He continued flipping through the channels, until he landed upon a particularly powerful signal that appeared to be broadcasting from the large capital ship in orbit. Over the voxcaster, he could hear a rough and authoritative voice clear his throat, then address anyone who was listening.

"Citizens and defenders of the Imperial world of Leprus… I am Inquisitor Guillaume, lead of the 5th detachment of the Hansen subsector Imperial reclamation fleet." he said.

Inquisitor…? Leman thought.

"Our faith in the God-Emperor has been tested in these dark times, our worlds beset by corruption and heresy. It is only through the divine will of the Emperor that this planet has been spared the fate of damnation, a fate shared by countless worlds that have succumbed to blasphemy and chaos in the wake of the Great Rift.
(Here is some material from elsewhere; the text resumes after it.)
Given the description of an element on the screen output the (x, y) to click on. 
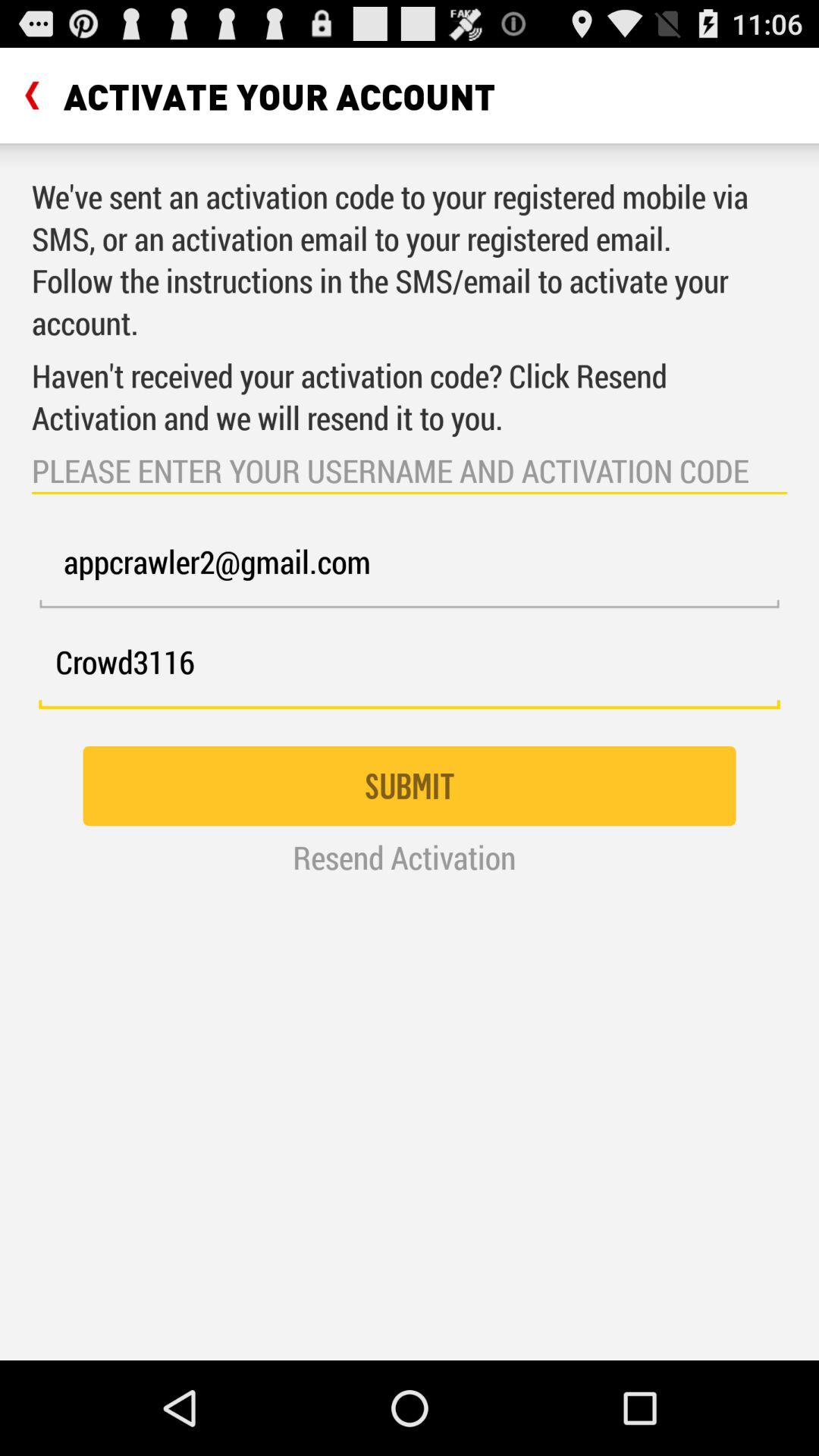
press submit item (409, 785)
Given the description of an element on the screen output the (x, y) to click on. 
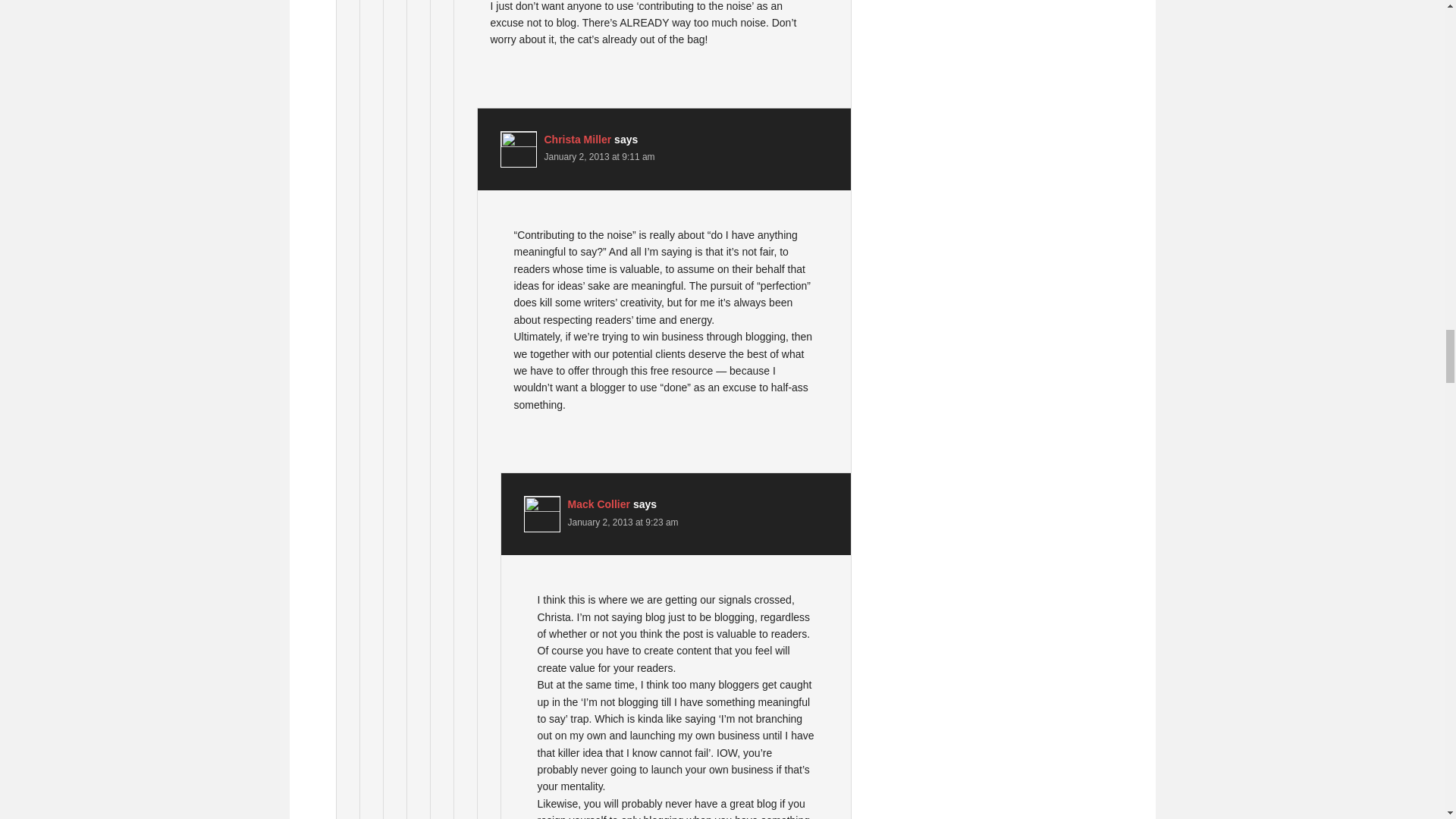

But fear not! By the might of the God-Emperor, sent forth by his Avenging Son and Imperial Regent, Lord Commander Roboute Guilliman, your salvation is at hand."

Leman's face was frozen in an expression of shock.

"Your valiant effort in defending this world will not be forgotten, for its foundation will form the roots of a mighty and prosperous imperial colony. However, your exposure to the corruption you have so courageously fought has made your return… impermissible. If you submit peacefully, you will be administered the Emperor's Peace in the most… 'humane' manner possible. Should you continue to resist, I will have no other choice but to declare you Excommunicate Traitoris… and unleash the full might of the Holy Orders of the Emperor's Inquisition upon you. I trust that you will make the… sensible decision. As it is said in the holy texts of the Lectitio Divinitatus: Submit to the will of the one true God-Emperor… and thy salvation will be at hand!"

The line went silent. The chatter from the Guardsmen below fell silent as well. Leman sat in the cockpit of the Stormbird, his shaky hand stuck to the dial of the voxcaster as the low hum of background static played from its speakers. His jaw was clenched, and the muscles in his neck were strained tight.

No. He thought. It's… it's not possible.

Every word that spewed from the inquisitor's vile mouth was like a knife stuck into Leman's back. The fanatic zealousness with which he glorified the Emperor as a god… going against all that his father had believed, all that he still believed… twisting his father's vision using the writings of a traitor who turned his back on Leman and his father, who embraced the Ruinous Powers and led half of his brothers into damnation and plunged the galaxy into darkness… the way in which he used this twisted faith to justify slaughtering loyal soldiers of the Imperium on naught but mere superstition… and quite possibly the worst of all, the fact that his brother, Roboute Guilliman, the most rational and sensible of all of his brothers was not just alive… but he was complicit in this madness.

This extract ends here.